Namibia – The Jewel and Desert

 

Before we kick off our Namibia journey we are launching our Africa Comment Competition in this edition of Neil On Africa. We are giving away a signature pen branded with NEIL ON AFRICA every week to the most interesting fact of the country highlighted in the article and thus can be mailed to me on the mail posted at the end of article. Good fact hunting !!

Namibia the 3rd youngest country in Africa and the 2nd least densely populated sovereign country in the World with a population of 2.534 million (2017) and a land mass of 825 000 km2 . The country is popular for its Namib dessert which is the oldest dessert in the world with some red colored sand home to the highest dunes in the world, the Sossusvlei dune 7 which measures 383 meters and no doubt diamonds.

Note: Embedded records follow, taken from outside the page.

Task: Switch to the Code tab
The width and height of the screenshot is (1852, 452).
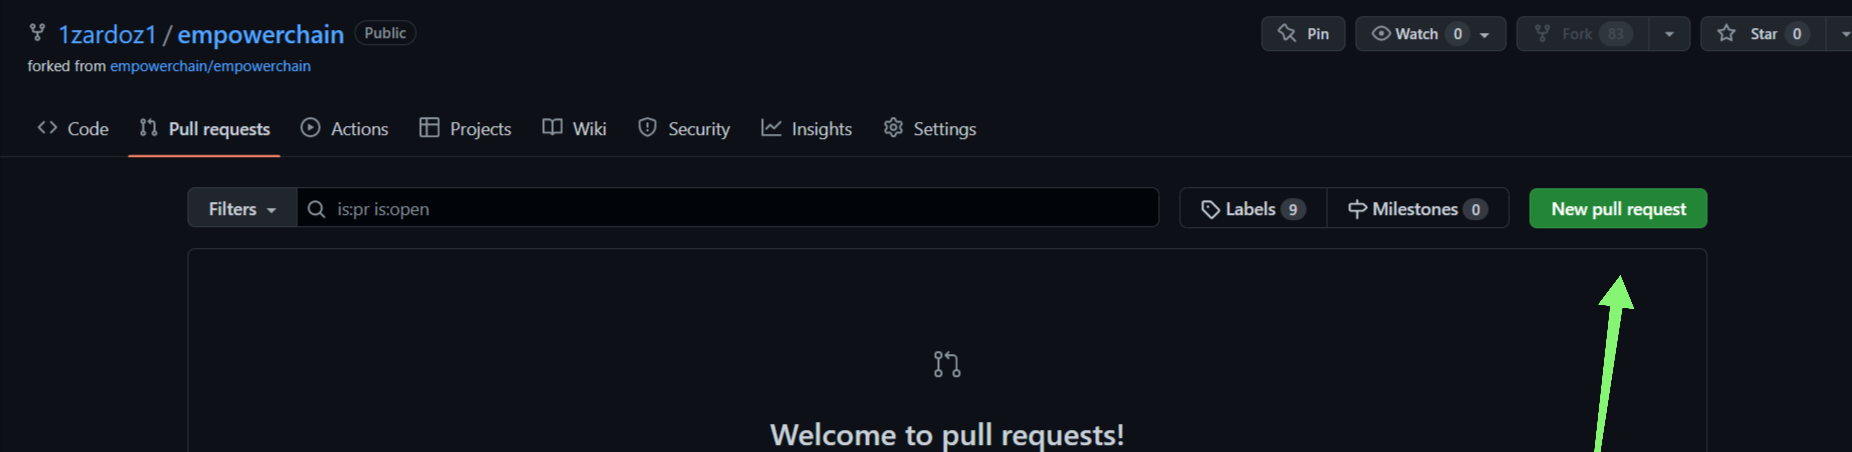Action: pyautogui.click(x=73, y=128)
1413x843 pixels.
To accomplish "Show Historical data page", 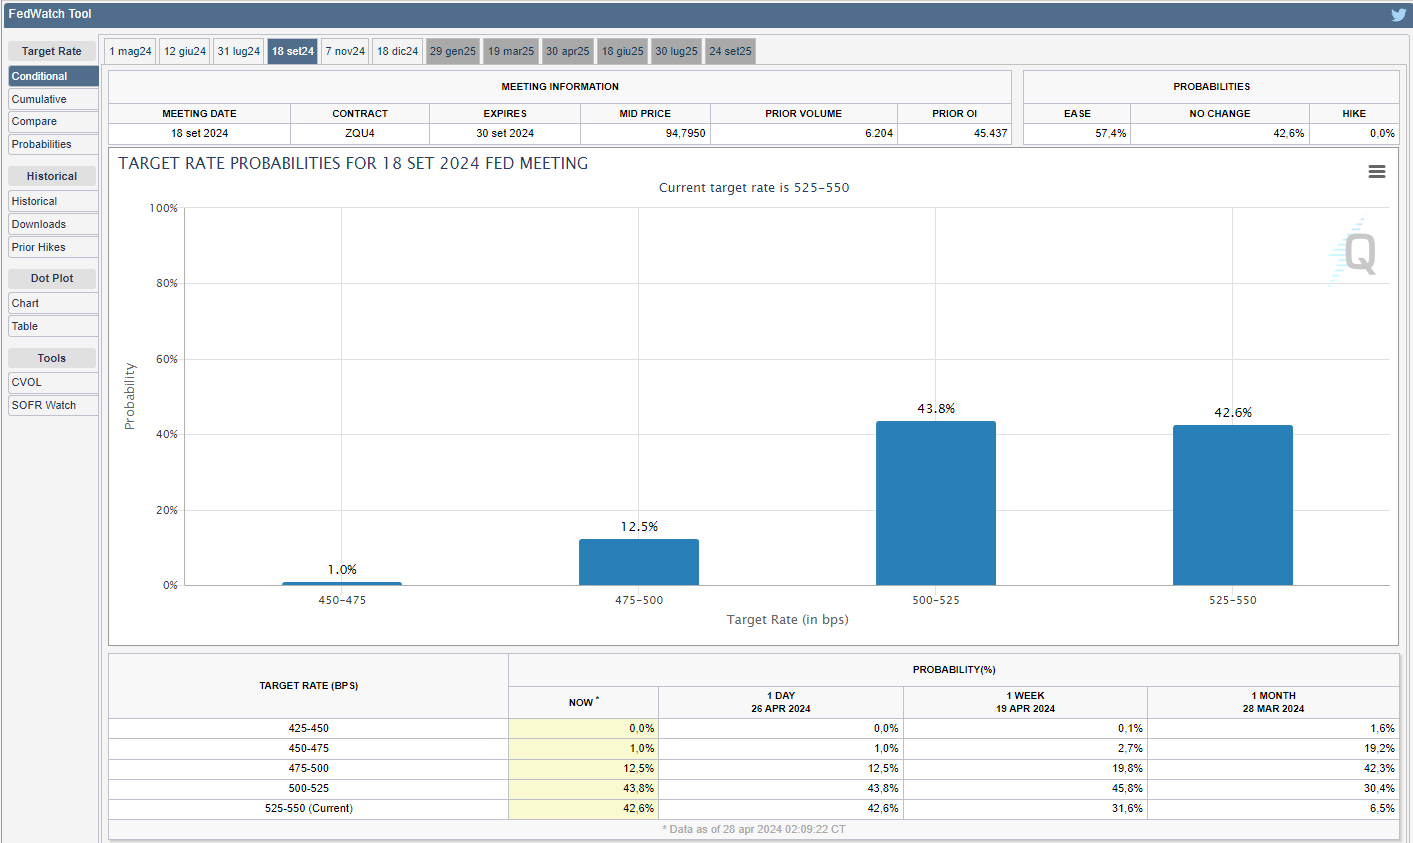I will (53, 201).
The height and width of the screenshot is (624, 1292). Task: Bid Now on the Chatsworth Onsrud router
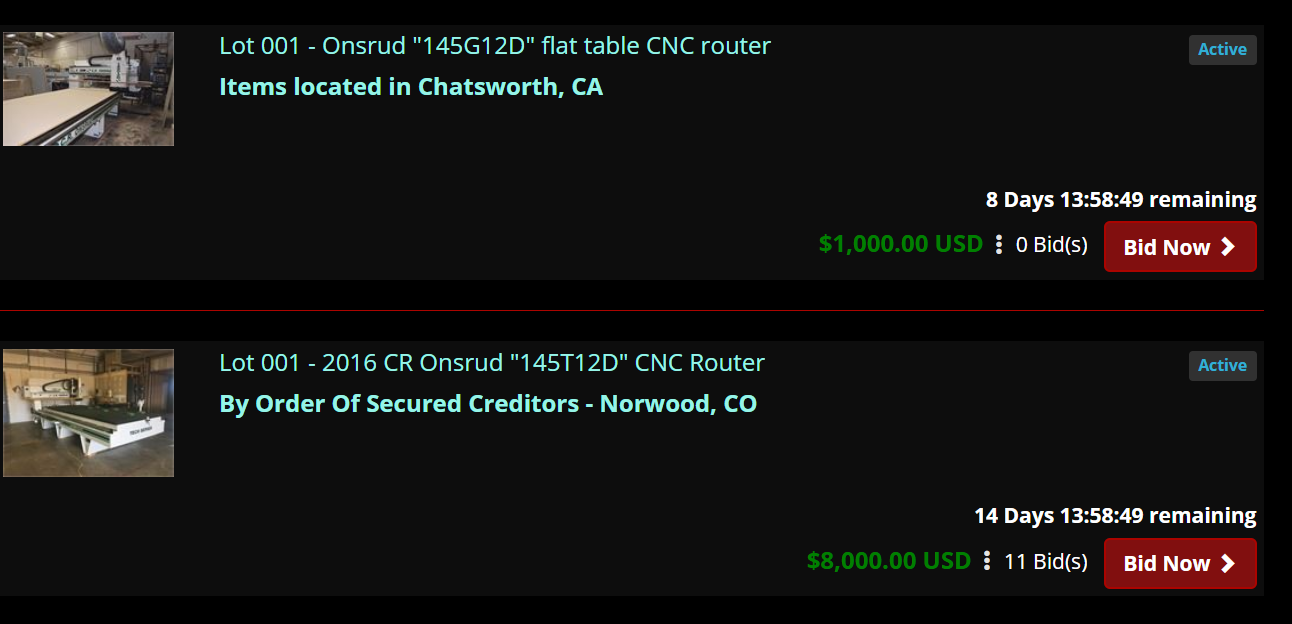pyautogui.click(x=1180, y=247)
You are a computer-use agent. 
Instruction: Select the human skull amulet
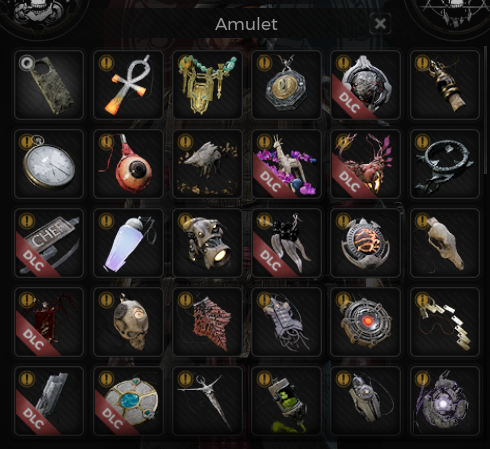pyautogui.click(x=128, y=322)
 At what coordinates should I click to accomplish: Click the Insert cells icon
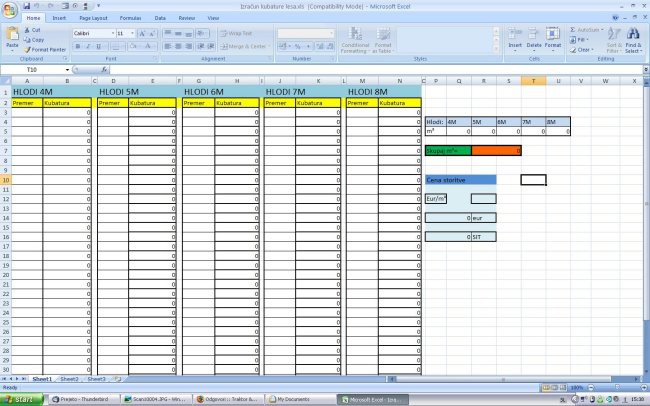click(x=515, y=36)
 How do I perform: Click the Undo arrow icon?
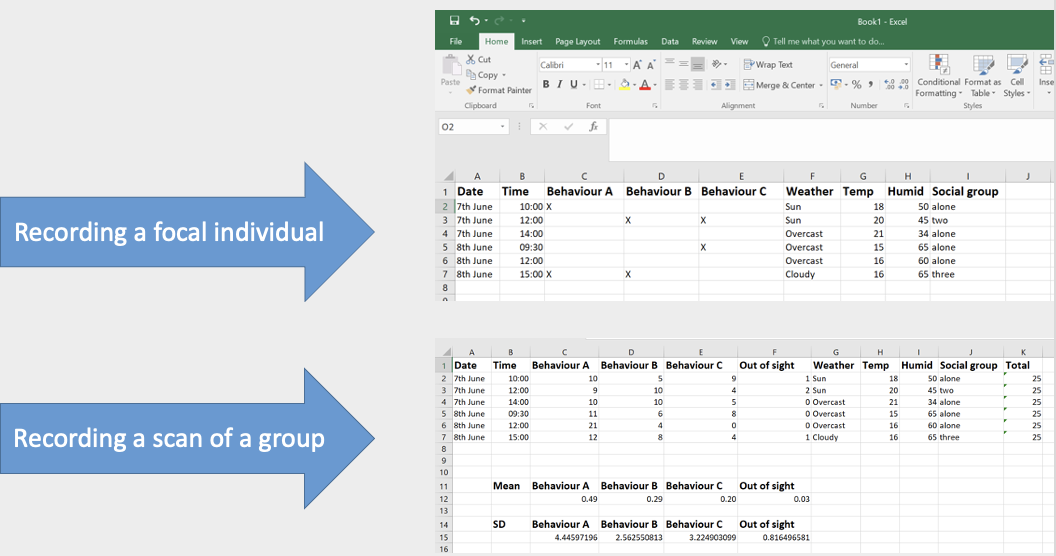(x=473, y=20)
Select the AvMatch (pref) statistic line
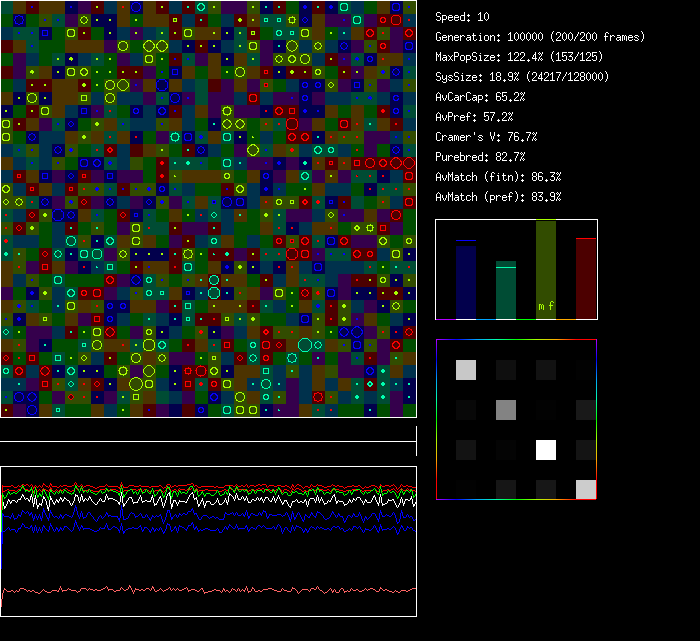The height and width of the screenshot is (641, 700). [499, 197]
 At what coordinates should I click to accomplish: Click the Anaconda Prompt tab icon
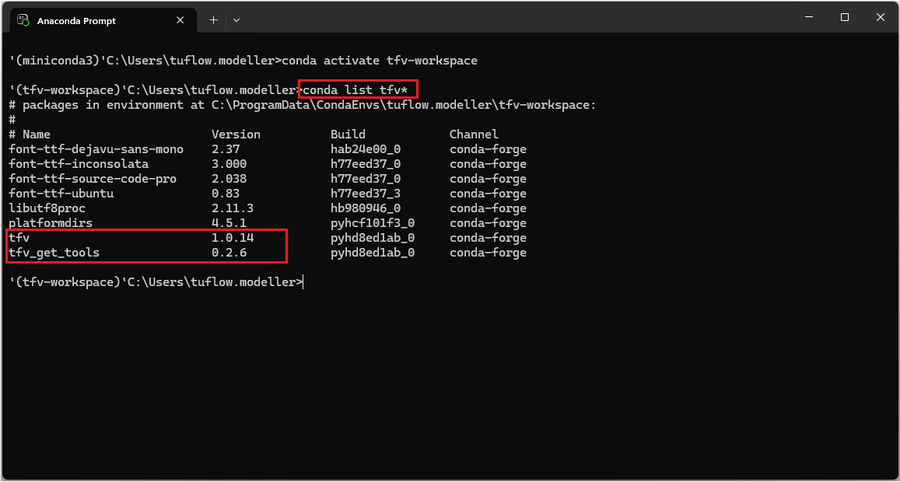point(22,19)
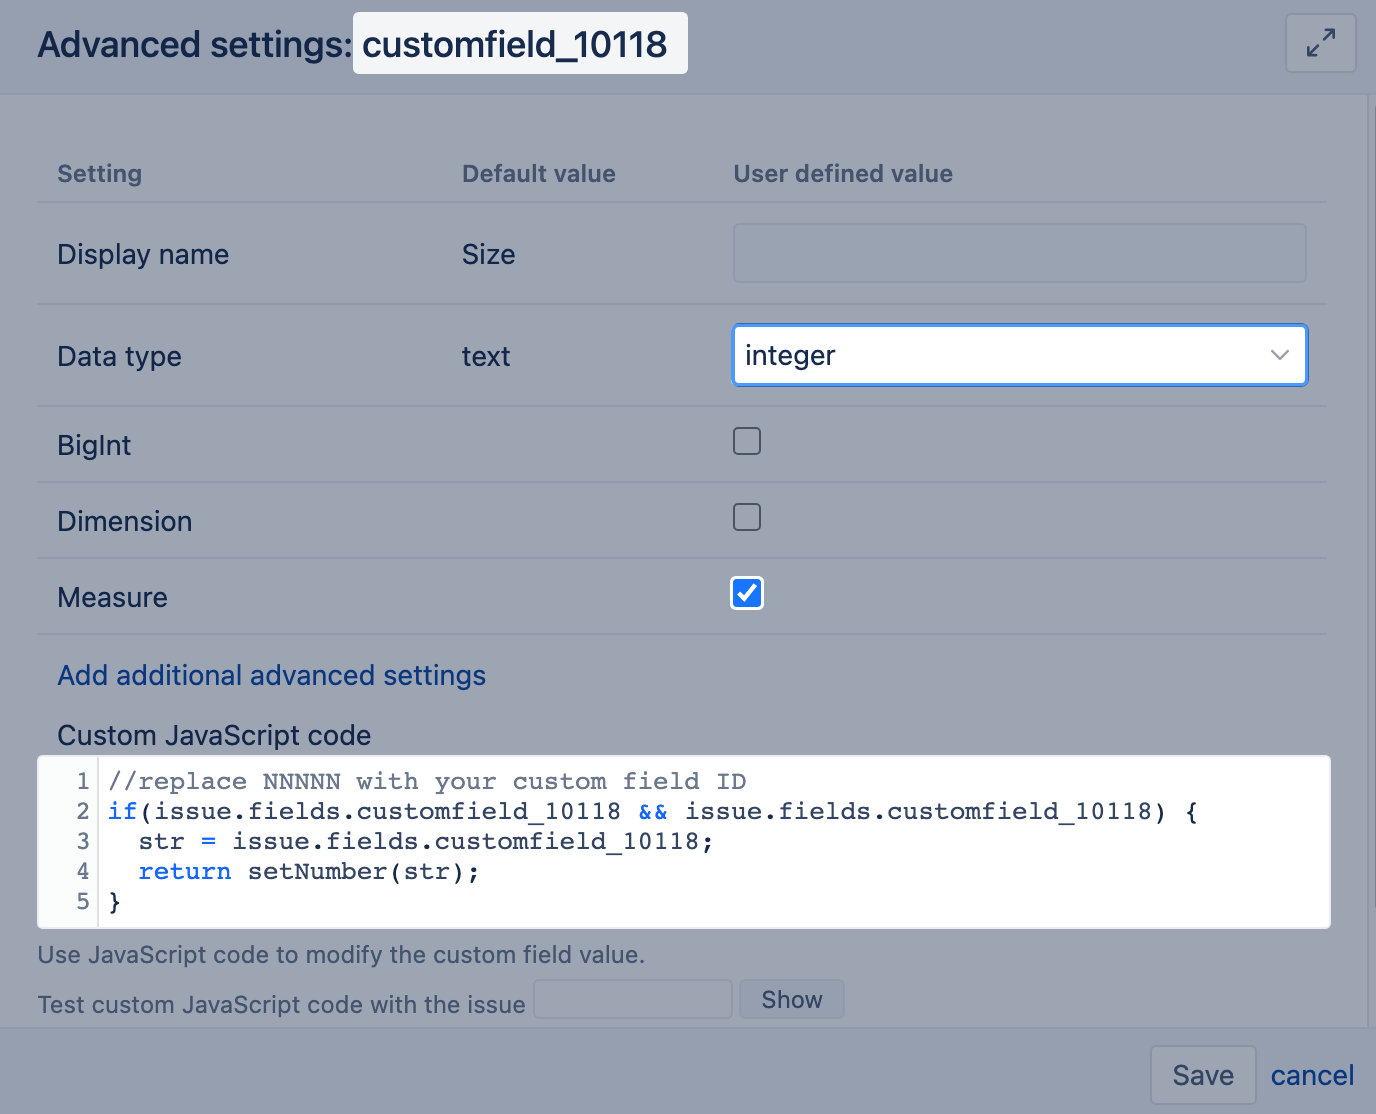Click the Show button to test JavaScript
Image resolution: width=1376 pixels, height=1114 pixels.
(791, 999)

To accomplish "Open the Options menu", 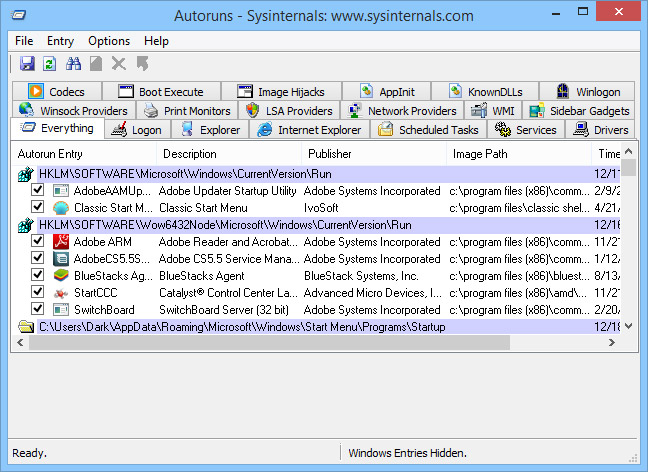I will [108, 41].
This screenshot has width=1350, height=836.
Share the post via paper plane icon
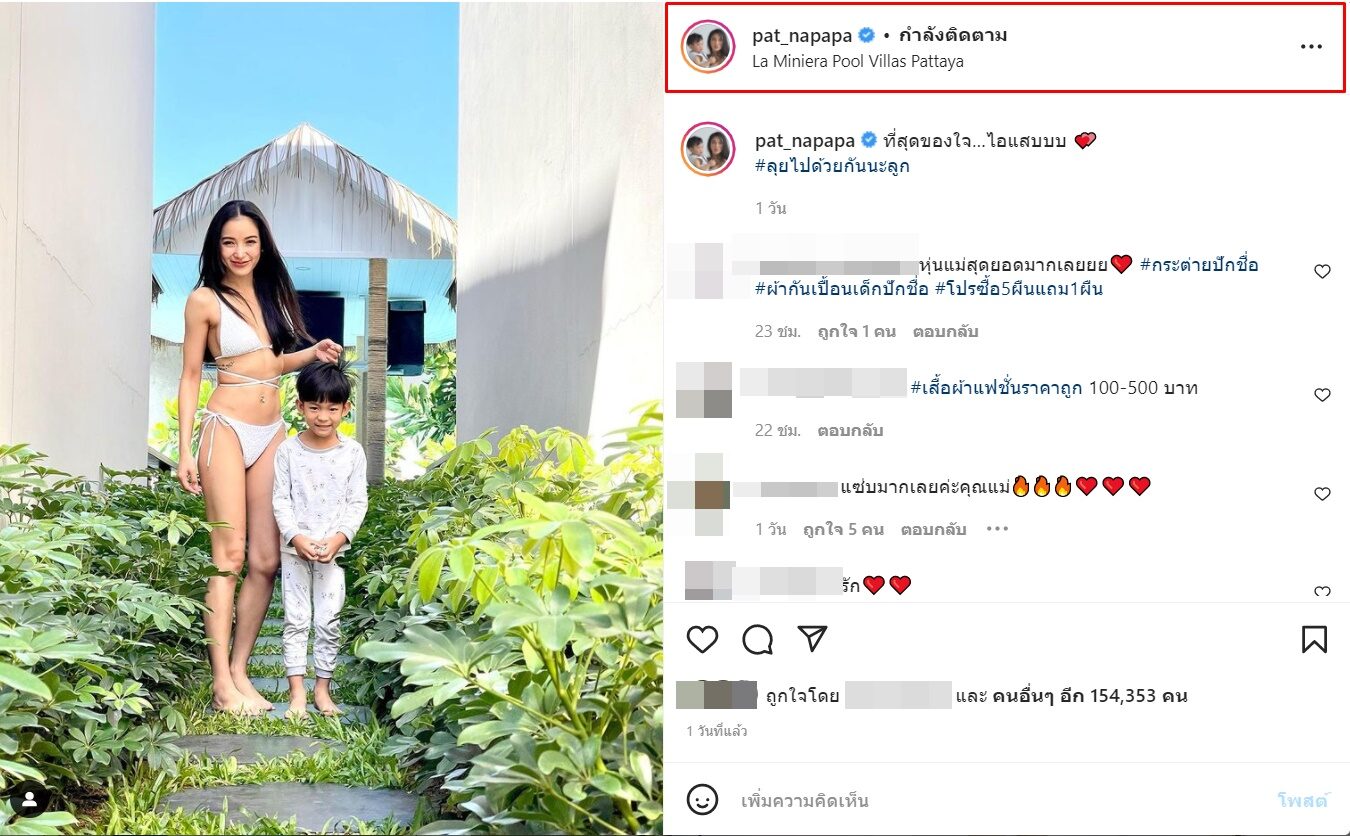813,638
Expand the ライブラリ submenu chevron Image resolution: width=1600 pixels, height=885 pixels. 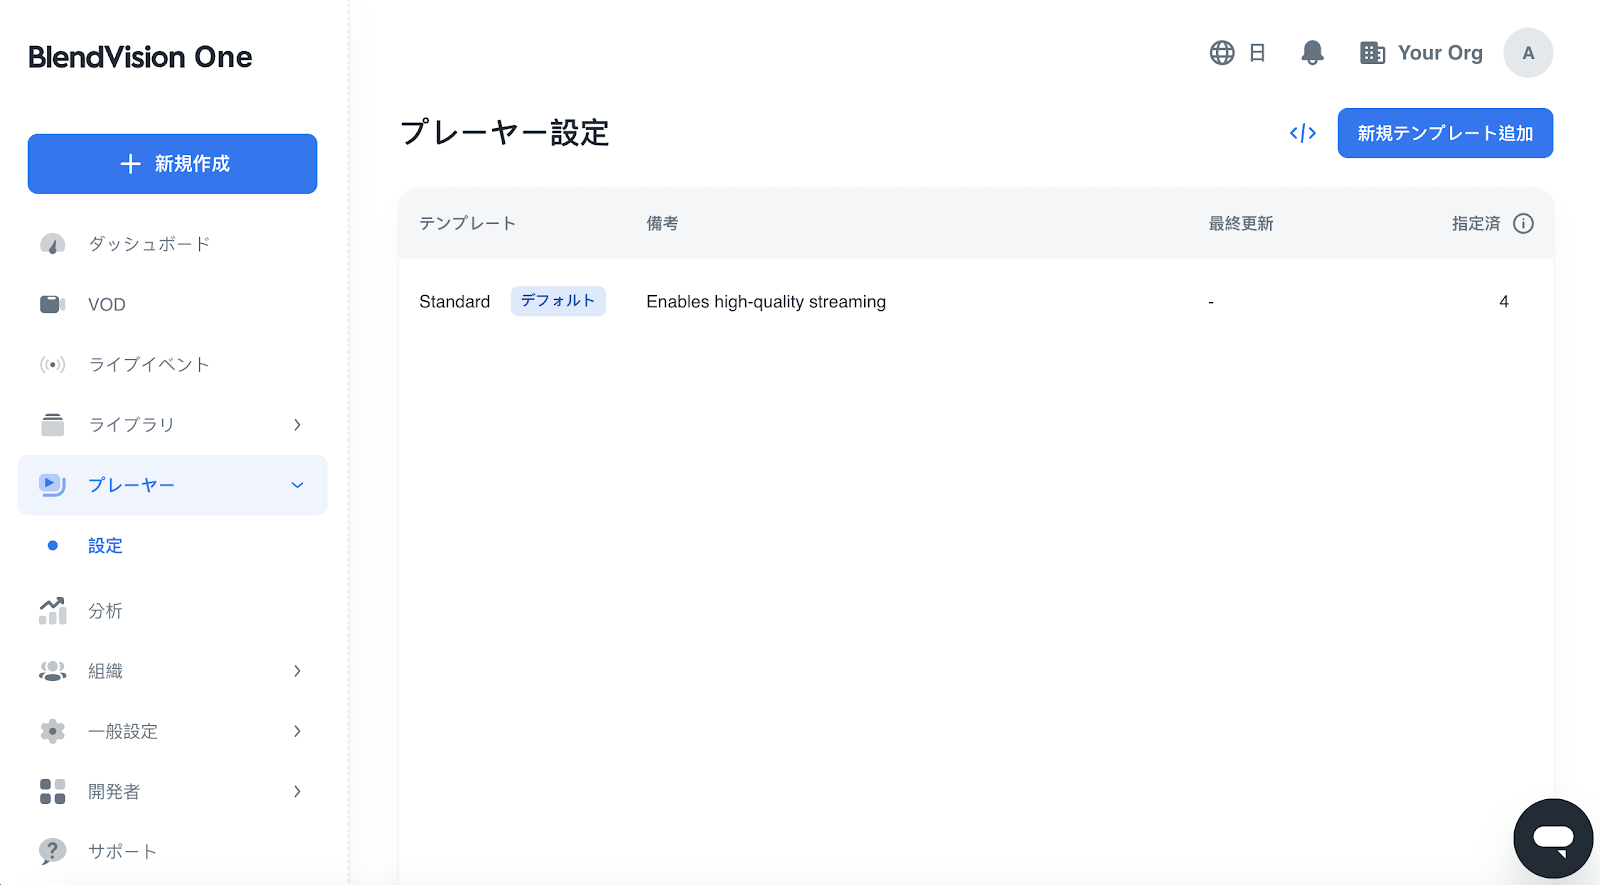coord(297,425)
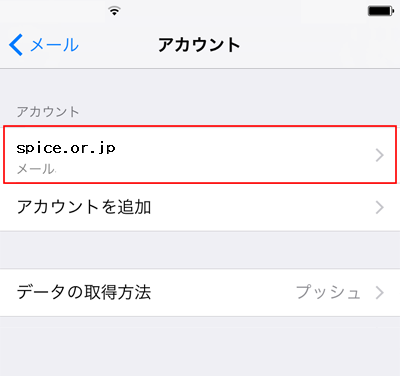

The country has since independence in 1990 enjoyed political stability which has had an impact in reducing poverty which can be seen in the proportion of Namibians living below the national poverty line declining form 69.3 % in 1993/4 to 28.7 % in 2009/10 and further to 17.4% in 2015/16. Sadly, this improvement in welfare has not yet translated into job creation and has not solved socio-economic inequality according to the World Bank. The country has been also experiencing an economic recession with the economic activity shrinking with 0.4 % in 2018 and 0.9 in 2017

The mining sector is the largest sector producing export revenue (25%) and foreign currency reserves from Diamonds, Uranium, Gold, Copper, Zinc, Mable and granite employing 3% of the labour force. Uranium fluctuating world prices have also impacted on the export revenue of Namibia decline as the 6th world producer and the second in Africa from Niger, has been experiencing shocks from declining world uranium prices.

The Tourism sector is also key as it offers one of the prime destinations in Africa contributing around 14.5 % to the GDP and indirectly & directly employing close to 20% of the workforce. A renowned ecotourism destination offering sport hunting and other extreme sports such as skydiving, sand boarding, and off-road driving are extremely popular in Namibian cities. An amazing fact especially when the Windhoek Hosea Kutako International Airport is 46.6 km out of from Windhoek City Centre.
The manufacturing sector is the pillar of the Namibian sector as it contributes more than 20% to the GDP. The ongoing construction of two key artery roads, the Trans-Kalahari highway and the Trans-Caprivi Highway, will open up the region and provide access to Walvis Bay. Walvis Bay is the main deep-water port in Namibia and is expected to be an important commercial gateway to the southern African region.

Agriculture, although it only contributes a small part to the gross national product, the agricultural sector accounts for almost half of all jobs, but most of them are poorly paid. There are around 4000 farms. Namibia’s fisheries have become an important economic sector with good growth rates. It employs more than 15,000 people, mainly in Walvis Bay and Lüderitz.

Namibia’s story can not be told without speaking about the major presence of German’s who constitute 1% of the population and German being one of the official languages spoken by close to 32 % of the population according to the (2011 census). This is normal as this goes back to the history of our African countries’ colonial era, the presence of the British in Zimbabwe and the presence of the Portuguese in Mozambique. We can also see the influence of the Germans in Beer brewed according to the German Purity Law, The Windhoek Lager. An export hit of Namibia Breweries Ltd Two German Friends Started in 9120 as South West Breweries and today we know it as Namibian Breweries Limited. Very interestingly I had the privilege to at one time meet one of the two wealthiest people in Namibia Mr Pupkewitz a stunning man and the other was Carl List owner of NBL.

Now for the NEIL TABLE OF ECONOMY, a can of coke in Namibia is N$8 and a litre of petrol is N$13.17 which translates to R8 and R13.17.

The story of South West Africa, a previous South African administration and now Republic of Namibia has tremendous history and no doubt the country is trying to build a strong investment vision. With enough resources the hope is to turn the “ Desert into the Jewel of Africa “.